House prices up 2.2% during the year to Q2 2022
The signs of a continuing housing market slowdown in Germany are becoming more evident, as higher mortgage interest rates and rising inflationary pressures have compounded affordability constraints. The average price of apartments rose by 2.2% (inflation-adjusted) during the year to Q2 2022, a sharp slowdown from the previous year’s 11.68% growth. It was the lowest annual growth in four years. On a quarterly basis, real house prices actually declined 1.2% in Q2 2022.
Germany’s housing market has been growing continuously in the past eight years, with house prices up by more than 70% from Q1 2014. Years of very low interest rates have made it easy for households to move to larger, more expensive homes and for first-time buyers to get into the property ladder.
Demand falling, residential construction weakening
Demand is now falling, amidst rising interest rates, coupled with decreasing purchasing power caused by soaring inflation. In fact, according to online real estate portal Immoscout24, demand plunged by a huge 36% in Q2 2022 from a year earlier.
Residential construction activity is also slowing. In the first half of 2022, dwelling permits fell by 2.1% y-o-y to 185,772 units, following annual growth of 3.4% in 2021 and 2.2% in 2020, according to the Federal Statistical Office (Destatis).
Rents, rental yields: moderate yields at 2.9% to 3.7%
Berlin apartment costs are around €4,991per sq. m.
Germany: city centre apartment, buying price, monthly rent (120 sq. m.)
|Buying price||Rate per month||Yield|
|Berlin||€ 598,920||€ 1,493||2.99%|
|Frankfurt||€ 544,680||€ 1,678||3.70%|
|Munich||€ 942,360||€ 2,243||2.86%|
Recent news: Germany’s economy grew by 1.4% in Q2 2022 from a year earlier, a slowdown from the 3.6% expansion in Q1, according to Destatis. On a quarterly basis, Europe’s biggest economy stalled in Q2 2022, mainly due to declining trade caused by the difficult global economic conditions caused by the continuing Covid-19 crisis, supply chain disruptions, as well as the war in Ukraine.
As a result, Deutsche Bundesbank, Germany’s central bank, has recently slashed its growth forecast for 2022 to 1.9%, from its previous projection of 4.2%. In fact, the European Commission takes a more pessimistic stand, projecting the German economy to pose a meager growth of 1.4% this year, following a 2.9% growth in 2021.

## PROVIDED MATERIAL
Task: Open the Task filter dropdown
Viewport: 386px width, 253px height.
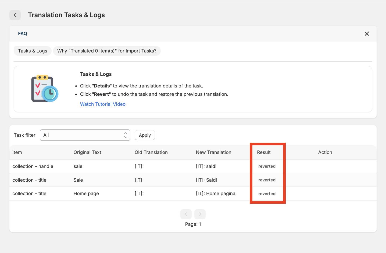Action: tap(85, 135)
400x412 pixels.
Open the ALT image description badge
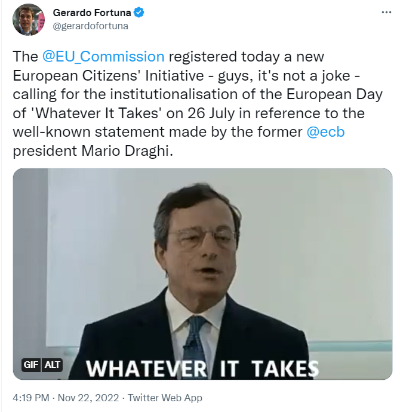tap(53, 364)
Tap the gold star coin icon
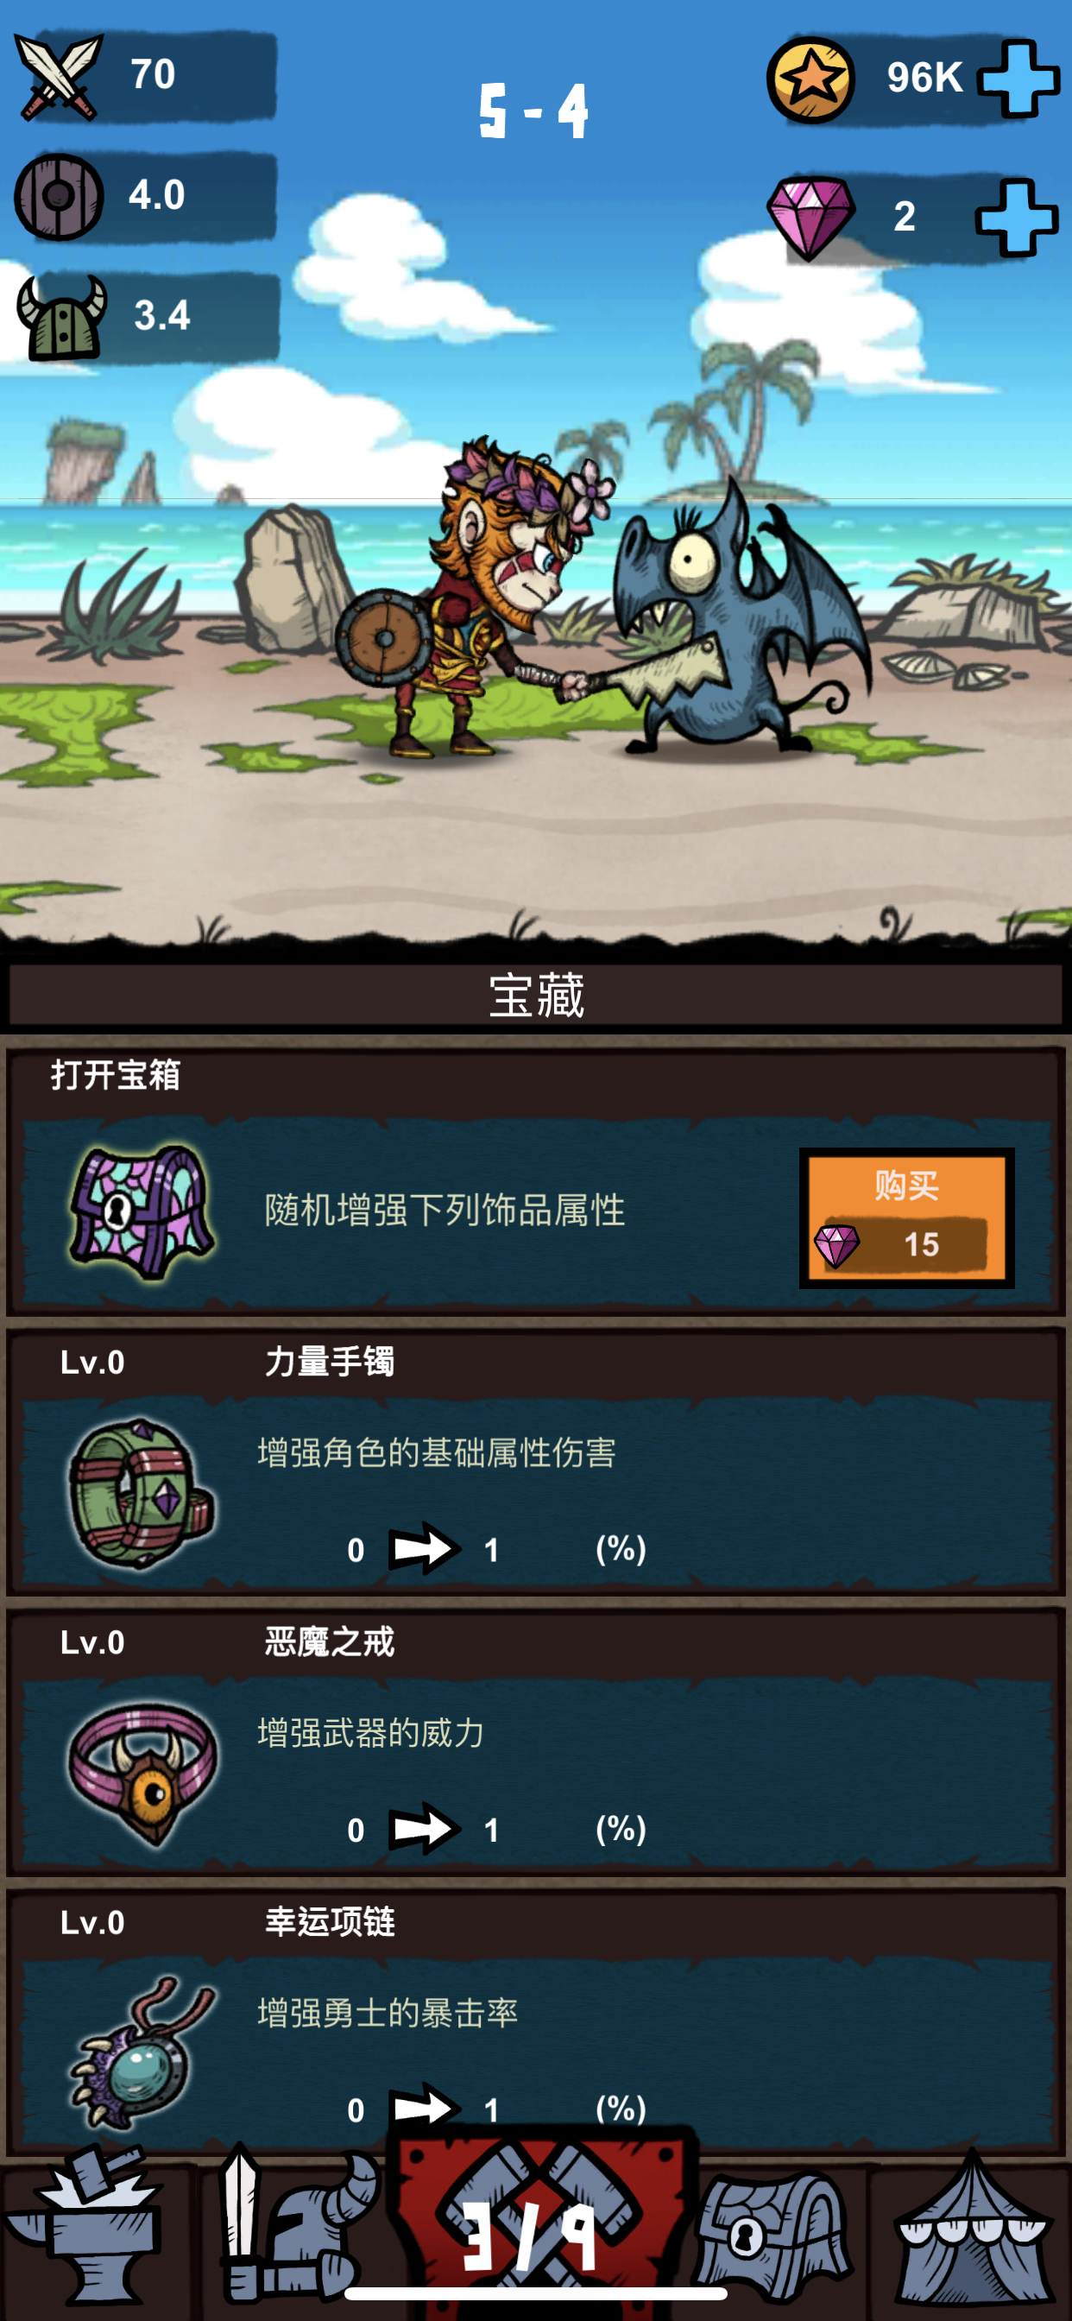1072x2321 pixels. tap(811, 79)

## EXERCISE SET
**1.** Decide whether each statement agrees with the article on German house prices. Answer yes or no for each and quote the deciding words. (a) Real house prices fell on a quarterly basis in Q2 2022. (b) Dwelling permits rose in the first half of 2022. (c) Deutsche Bundesbank lowered its growth forecast for 2022.
**2.** According to the article on German house prices, how much did demand fall in Q2 2022 from a year earlier, according to Immoscout24?
**3.** Transcribe the article on German house prices from "Germany: city centre" to "war in Ukraine.".

## SOLUTIONS PER TASK
**1.**
(a) Yes: "On a quarterly basis, real house prices actually declined 1.2% in Q2 2022."
(b) No: "dwelling permits fell by 2.1% y-o-y to 185,772 units"
(c) Yes: "has recently slashed its growth forecast for 2022 to 1.9%, from its previous projection of 4.2%"

**2.** Demand fell by 36%.

**3.**
Germany: city centre apartment, buying price, monthly rent (120 sq. m.)
|Buying price||Rate per month||Yield|
|Berlin||€ 598,920||€ 1,493||2.99%|
|Frankfurt||€ 544,680||€ 1,678||3.70%|
|Munich||€ 942,360||€ 2,243||2.86%|
Recent news: Germany’s economy grew by 1.4% in Q2 2022 from a year earlier, a slowdown from the 3.6% expansion in Q1, according to Destatis. On a quarterly basis, Europe’s biggest economy stalled in Q2 2022, mainly due to declining trade caused by the difficult global economic conditions caused by the continuing Covid-19 crisis, supply chain disruptions, as well as the war in Ukraine.